Dans le vaste champ de l’Esthétique, cet article s’intéresse, à travers l’exemple du « romantisme » musical, à la question des catégories esthétiques. Insérées dans des champs de force intellectuels qui façonnent les débats, ces dernières se construisent à travers un système complexe de transferts artistiques et culturels. Grâce à une enquête de sémantique historique, on apporte ici un éclairage sur deux étapes, parmi d’autres, de la construction du concept de romantisme musical : celle qui, par un glissement terminologique, assimile le rossinisme au romantisme littéraire, au cœur de la Restauration en France ; et celle qui, au moment de la réception parisienne des premiers opéras romantiques germaniques, de façon presque contemporaine, aboutit à un processus de resémantisation de la catégorie esthétique. A l’essentialisme germanique – notamment celui d’Hoffmann qui affirma que la musique était « romantique » par nature – on oppose donc un historicisme critique qui conçoit la catégorisation esthétique comme une sédimentation, par le discours, de strates terminologiques concurrentes.

Maîtres de conférences à l'Université de Paris Ouest Nanterre, Emmanuel Reibel est spécialisé dans l'étude des relations entre musique et littérature et dans celle de la critique et de l'esthétique musicales à l'époque romantique. Il a notamment publié L'Ecriture de la critique musicale au temps de Berlioz (Champion, 2005) et Faust, la musique au défi du mythe (Fayard, 2008).

Tristram Shandy dans tous ses états : éléments d’une esthétique comique comparée

Yen-Maï Tran-Gervat

En comparant deux « adaptations » de The Life and Opinions of Tristram Shandy, Gentleman, la bande-dessinée éponyme de Martin Rowson (1996) et le film de Michael Winterbottom (Tristram Shandy : A Cock and Bull Story, 2005), cet article s’efforce de mettre au jour, en s’appuyant sur ces lectures (et d’autres) du roman de Sterne, les éléments d’une « esthétique comique ». Il s’agit non seulement d’identifier des traits du comique sternien et la manière dont ils sont transposés dans un art graphique ou audio-visuel, mais d’éclairer par le biais du comique, de l’humour (anglais) et de leurs effets variés, le sens de l’esthétique « shandyenne » du récit.

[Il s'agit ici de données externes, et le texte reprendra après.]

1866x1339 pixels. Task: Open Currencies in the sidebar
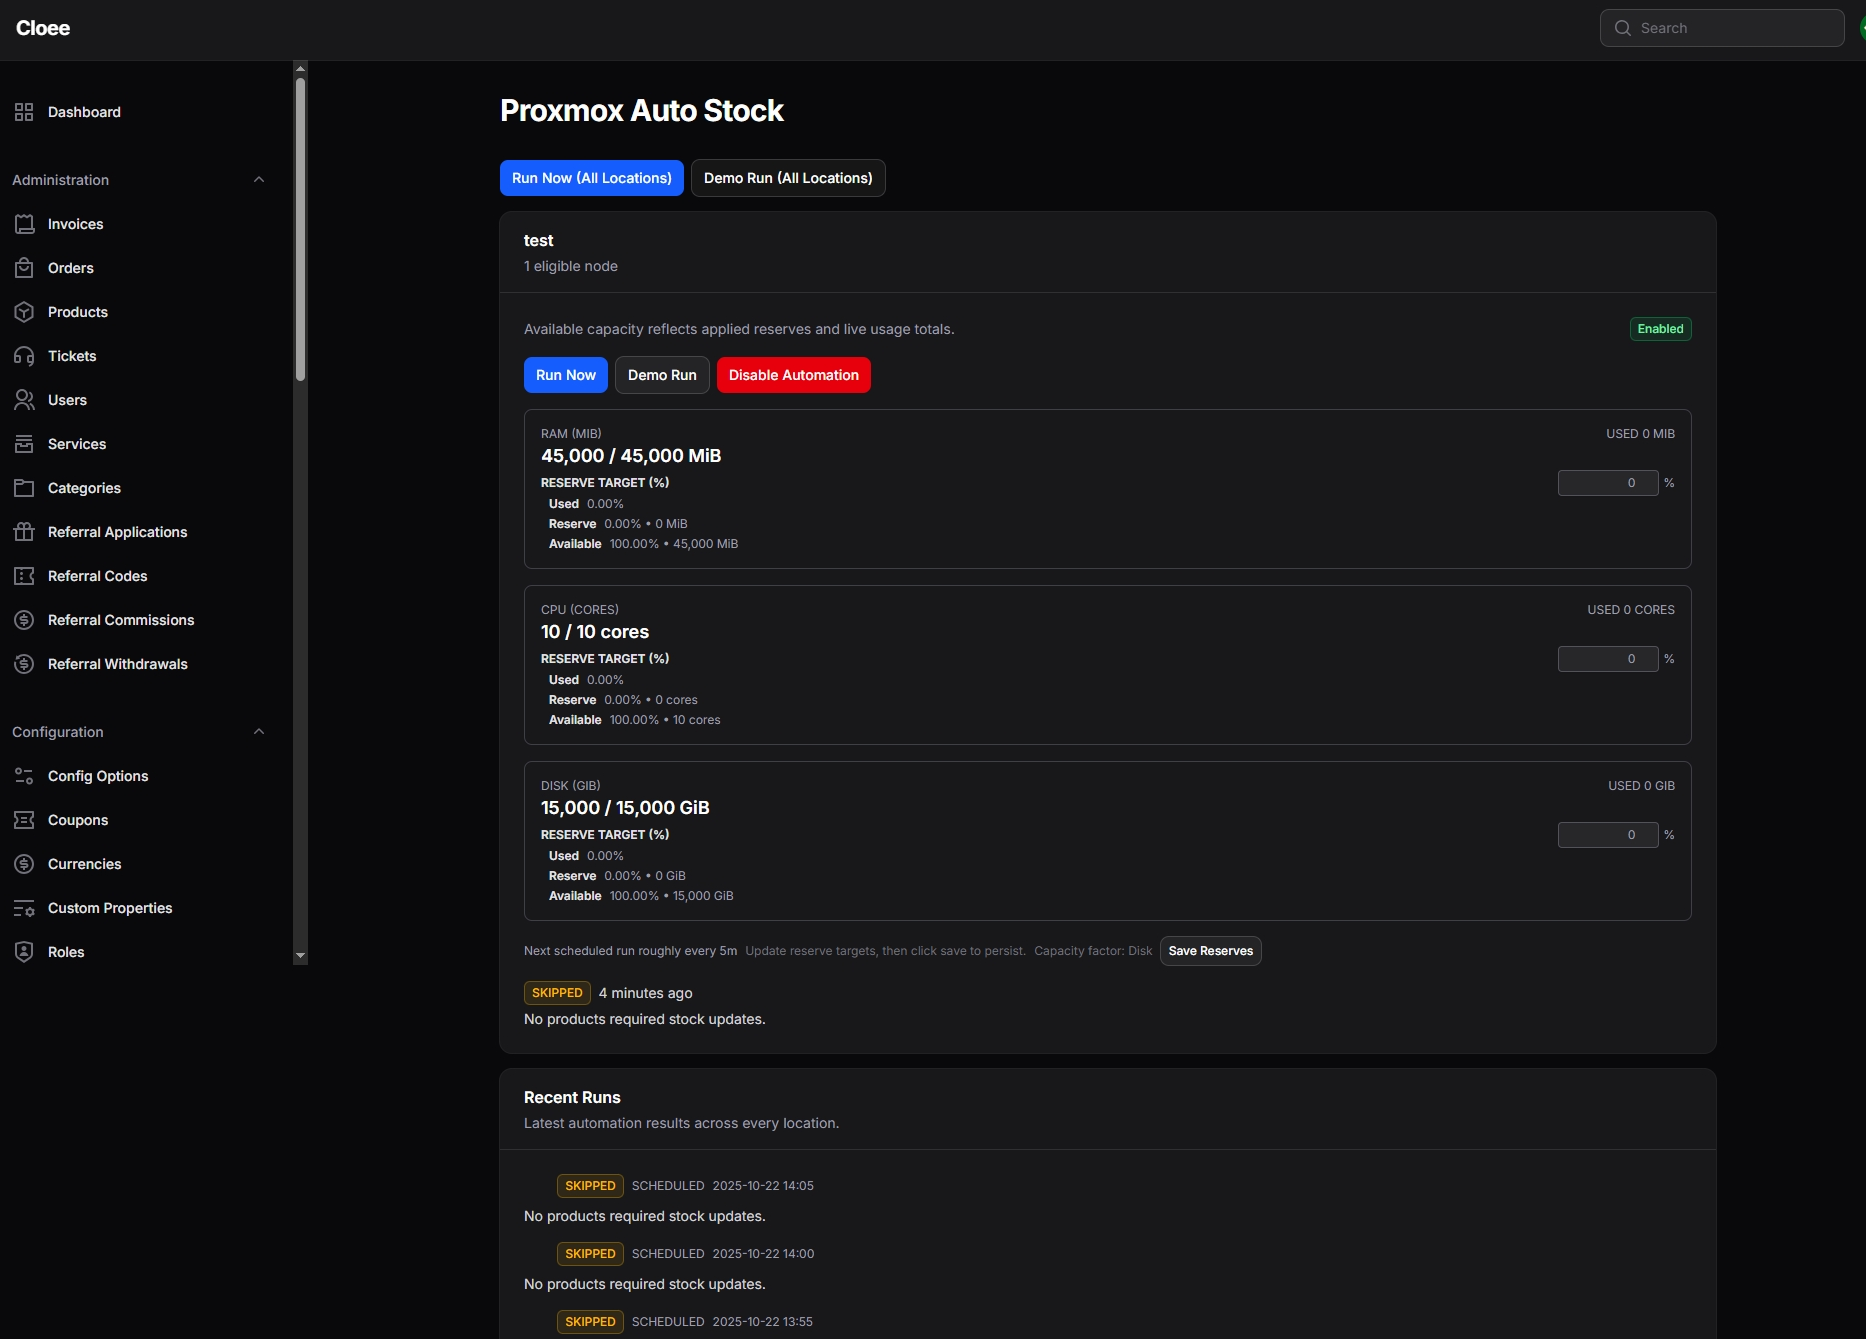coord(84,864)
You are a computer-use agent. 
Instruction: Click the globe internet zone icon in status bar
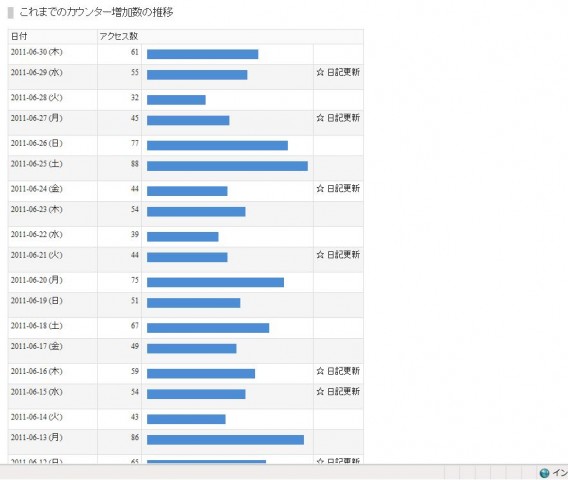(x=544, y=473)
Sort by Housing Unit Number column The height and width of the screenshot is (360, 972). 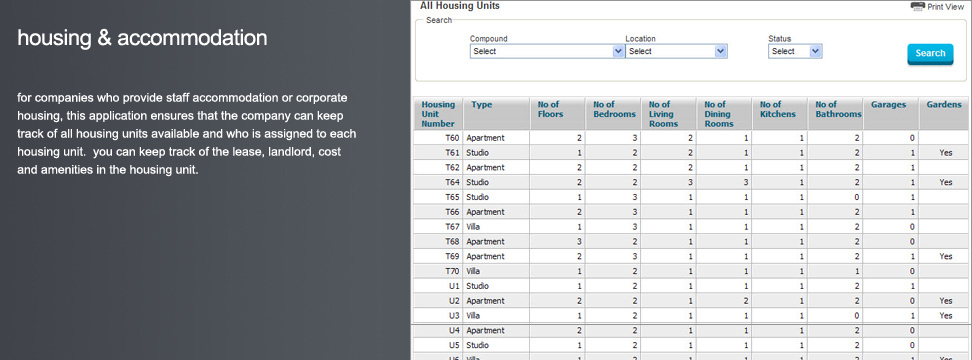tap(438, 114)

Yen-Maï Tran-Gervat est Maître de conférences de littérature générale et comparée à l’Université Sorbonne Nouvelle - Paris 3. Ses recherches portent sur le rire, le comique et l’humour en littérature et au cinéma, ainsi que sur l'histoire des traductions en langue française.

La littérature comparée et la notion du style

Robert Smadja

La conception traditionnelle du style comme totalement inhérent à la langue le soustrait à toute approche comparatiste, même à une stylistique comparée. R. Smadja propose ici une conception du style, inspirée de philosophes tels que N. Goodman ou G.-G Granger, qui s’appuie sur les éléments que l’écrivain choisit dans la réalité, sa façon de les composer et de les présenter, pour constituer une vision du monde qui est le style même de l’écrivain, au sens philosophique du terme. Le style peut alors rentrer dans le champ des études comparatistes. Il reste alors à articuler cette conception avec la conception traditionnelle.

Robert Smadja est professeur émérite de littérature comparée à l’Université d’Orléans. Ses publications les plus récentes sont : Introduction à la philosophie de la littérature, Honoré Champion, 2009 ; et : De la littérature à la philosophie du sujet, L’Harmattan, 2010.